━━━━━ Entries shown
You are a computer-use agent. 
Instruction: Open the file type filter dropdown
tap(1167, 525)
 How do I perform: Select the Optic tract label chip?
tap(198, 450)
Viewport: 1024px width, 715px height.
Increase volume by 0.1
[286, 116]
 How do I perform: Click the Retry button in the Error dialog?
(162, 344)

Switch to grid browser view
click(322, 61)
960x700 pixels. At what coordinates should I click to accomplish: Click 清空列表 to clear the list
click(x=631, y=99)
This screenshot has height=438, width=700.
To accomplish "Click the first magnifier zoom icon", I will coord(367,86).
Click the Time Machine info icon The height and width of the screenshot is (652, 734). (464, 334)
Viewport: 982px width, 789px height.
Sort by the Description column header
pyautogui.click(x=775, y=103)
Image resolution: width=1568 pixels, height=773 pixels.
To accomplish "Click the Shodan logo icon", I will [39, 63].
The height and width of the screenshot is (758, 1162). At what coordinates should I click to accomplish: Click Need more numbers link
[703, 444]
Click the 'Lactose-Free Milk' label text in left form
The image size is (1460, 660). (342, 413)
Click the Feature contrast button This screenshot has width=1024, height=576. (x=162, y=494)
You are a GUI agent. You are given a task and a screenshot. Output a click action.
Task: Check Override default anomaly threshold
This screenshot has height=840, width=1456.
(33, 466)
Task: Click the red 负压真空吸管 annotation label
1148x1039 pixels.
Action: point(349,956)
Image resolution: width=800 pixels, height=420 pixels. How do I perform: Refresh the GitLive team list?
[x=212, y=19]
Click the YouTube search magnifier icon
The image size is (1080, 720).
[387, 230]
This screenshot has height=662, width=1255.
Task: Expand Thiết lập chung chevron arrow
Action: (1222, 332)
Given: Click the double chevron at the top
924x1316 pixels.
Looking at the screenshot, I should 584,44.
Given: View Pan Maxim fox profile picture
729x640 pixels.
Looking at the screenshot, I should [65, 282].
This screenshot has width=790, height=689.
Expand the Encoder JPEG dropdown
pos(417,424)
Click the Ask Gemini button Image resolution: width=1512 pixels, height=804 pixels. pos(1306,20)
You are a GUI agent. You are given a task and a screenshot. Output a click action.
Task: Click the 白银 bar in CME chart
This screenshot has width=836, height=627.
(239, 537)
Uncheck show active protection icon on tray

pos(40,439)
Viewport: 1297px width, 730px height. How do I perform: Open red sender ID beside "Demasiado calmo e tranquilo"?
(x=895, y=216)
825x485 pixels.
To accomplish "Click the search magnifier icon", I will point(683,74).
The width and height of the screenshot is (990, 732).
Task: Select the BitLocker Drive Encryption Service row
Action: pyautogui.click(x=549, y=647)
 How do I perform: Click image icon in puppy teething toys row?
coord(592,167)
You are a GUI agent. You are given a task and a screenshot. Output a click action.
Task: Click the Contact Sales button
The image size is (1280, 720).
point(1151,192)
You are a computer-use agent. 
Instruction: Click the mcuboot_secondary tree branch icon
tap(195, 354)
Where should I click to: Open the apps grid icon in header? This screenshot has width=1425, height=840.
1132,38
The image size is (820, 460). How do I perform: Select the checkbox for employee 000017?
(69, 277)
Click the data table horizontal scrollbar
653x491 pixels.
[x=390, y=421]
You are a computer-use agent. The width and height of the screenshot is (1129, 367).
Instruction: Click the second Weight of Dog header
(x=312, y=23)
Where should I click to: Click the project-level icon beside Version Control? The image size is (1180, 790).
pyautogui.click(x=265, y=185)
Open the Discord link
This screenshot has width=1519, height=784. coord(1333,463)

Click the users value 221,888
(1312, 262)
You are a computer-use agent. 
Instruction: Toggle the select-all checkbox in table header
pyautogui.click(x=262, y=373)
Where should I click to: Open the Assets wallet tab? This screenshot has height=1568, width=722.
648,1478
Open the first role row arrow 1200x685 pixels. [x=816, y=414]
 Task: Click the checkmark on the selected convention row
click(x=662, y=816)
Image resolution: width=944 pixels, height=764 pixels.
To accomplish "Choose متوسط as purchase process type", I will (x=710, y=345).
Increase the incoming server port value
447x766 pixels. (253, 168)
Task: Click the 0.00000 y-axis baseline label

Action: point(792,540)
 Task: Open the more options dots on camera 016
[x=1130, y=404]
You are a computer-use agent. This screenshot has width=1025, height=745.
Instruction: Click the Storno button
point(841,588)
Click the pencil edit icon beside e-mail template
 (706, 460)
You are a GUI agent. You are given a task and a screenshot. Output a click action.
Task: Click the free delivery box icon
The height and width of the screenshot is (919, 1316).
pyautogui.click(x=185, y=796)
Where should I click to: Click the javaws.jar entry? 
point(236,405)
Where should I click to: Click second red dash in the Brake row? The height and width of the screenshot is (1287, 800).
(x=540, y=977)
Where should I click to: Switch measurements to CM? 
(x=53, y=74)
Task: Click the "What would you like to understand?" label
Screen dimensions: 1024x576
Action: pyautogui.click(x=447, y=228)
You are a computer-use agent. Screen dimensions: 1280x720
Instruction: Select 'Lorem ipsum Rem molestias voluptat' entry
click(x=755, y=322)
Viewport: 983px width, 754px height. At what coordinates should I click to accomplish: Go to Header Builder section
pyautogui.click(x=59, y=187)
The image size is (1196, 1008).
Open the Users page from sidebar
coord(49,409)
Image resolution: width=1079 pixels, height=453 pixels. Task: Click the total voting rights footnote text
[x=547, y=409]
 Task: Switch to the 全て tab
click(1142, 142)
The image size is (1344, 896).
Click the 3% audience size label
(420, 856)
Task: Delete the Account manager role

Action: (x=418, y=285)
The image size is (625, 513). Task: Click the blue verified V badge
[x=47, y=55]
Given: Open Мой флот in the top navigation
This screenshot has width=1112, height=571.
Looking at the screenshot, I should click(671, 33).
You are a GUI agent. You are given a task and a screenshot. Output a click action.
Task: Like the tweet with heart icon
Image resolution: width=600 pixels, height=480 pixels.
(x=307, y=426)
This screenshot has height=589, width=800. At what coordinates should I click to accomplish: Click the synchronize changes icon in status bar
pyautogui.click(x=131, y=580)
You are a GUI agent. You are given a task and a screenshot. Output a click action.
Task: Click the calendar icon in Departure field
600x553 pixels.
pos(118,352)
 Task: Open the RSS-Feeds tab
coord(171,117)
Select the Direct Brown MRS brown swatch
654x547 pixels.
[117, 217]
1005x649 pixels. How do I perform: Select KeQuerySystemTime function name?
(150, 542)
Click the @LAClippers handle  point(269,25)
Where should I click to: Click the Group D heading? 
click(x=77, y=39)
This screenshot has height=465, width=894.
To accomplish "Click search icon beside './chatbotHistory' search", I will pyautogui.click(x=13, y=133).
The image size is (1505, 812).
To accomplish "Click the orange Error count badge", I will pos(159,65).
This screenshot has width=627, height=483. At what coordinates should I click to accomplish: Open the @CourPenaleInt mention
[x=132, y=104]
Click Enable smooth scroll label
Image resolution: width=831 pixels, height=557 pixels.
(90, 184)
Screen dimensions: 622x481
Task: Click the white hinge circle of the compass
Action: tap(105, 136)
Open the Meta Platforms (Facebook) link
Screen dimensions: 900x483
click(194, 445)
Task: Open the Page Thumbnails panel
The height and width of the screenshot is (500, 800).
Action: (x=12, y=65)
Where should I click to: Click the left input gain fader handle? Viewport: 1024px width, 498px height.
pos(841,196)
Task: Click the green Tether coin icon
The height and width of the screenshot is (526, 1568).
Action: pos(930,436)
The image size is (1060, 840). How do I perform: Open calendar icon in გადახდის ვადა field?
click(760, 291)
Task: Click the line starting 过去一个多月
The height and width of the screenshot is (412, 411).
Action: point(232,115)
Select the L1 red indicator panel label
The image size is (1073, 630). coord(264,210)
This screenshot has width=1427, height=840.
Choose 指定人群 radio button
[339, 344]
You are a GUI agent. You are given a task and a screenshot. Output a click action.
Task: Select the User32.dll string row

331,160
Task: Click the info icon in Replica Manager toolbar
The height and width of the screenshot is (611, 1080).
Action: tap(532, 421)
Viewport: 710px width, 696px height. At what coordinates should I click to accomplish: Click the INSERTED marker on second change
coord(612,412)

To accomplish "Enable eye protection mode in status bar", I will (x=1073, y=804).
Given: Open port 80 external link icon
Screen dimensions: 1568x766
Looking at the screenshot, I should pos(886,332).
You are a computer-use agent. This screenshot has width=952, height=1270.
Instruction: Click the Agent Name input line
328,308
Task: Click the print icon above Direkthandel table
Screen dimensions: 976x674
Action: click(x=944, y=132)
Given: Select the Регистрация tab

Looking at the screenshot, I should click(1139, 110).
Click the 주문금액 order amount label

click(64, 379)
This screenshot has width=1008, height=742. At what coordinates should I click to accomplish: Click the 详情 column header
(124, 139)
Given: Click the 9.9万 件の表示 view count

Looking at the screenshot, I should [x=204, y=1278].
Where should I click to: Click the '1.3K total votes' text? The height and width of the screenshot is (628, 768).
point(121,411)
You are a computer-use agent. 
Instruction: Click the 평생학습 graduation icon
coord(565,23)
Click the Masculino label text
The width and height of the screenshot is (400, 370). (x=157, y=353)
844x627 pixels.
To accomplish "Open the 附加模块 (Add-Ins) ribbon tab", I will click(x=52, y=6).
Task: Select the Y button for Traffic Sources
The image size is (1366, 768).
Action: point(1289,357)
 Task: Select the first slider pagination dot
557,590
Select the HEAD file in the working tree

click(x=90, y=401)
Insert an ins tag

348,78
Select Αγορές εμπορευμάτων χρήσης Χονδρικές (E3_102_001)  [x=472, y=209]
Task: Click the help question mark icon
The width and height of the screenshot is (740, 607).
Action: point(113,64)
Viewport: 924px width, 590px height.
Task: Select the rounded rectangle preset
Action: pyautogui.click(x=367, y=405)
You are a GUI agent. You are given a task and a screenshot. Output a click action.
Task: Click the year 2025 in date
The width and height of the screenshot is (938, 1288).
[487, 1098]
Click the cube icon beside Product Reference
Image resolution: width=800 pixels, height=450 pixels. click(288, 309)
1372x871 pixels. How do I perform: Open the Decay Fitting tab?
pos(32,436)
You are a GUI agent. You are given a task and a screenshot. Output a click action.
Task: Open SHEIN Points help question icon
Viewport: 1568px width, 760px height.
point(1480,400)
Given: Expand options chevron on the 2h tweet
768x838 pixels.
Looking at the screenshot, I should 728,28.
━━━━━━━━━━
:: Work to complete ::
Return, unchanged, the run of lines above that opens with the line containing "Task: Open the RSS-Feeds tab" and closes with the line containing "Click the @LAClippers". Include both.

:: Answer space ::
 Task: Open the RSS-Feeds tab
coord(171,117)
Select the Direct Brown MRS brown swatch
654x547 pixels.
[117, 217]
1005x649 pixels. How do I perform: Select KeQuerySystemTime function name?
(150, 542)
Click the @LAClippers handle  point(269,25)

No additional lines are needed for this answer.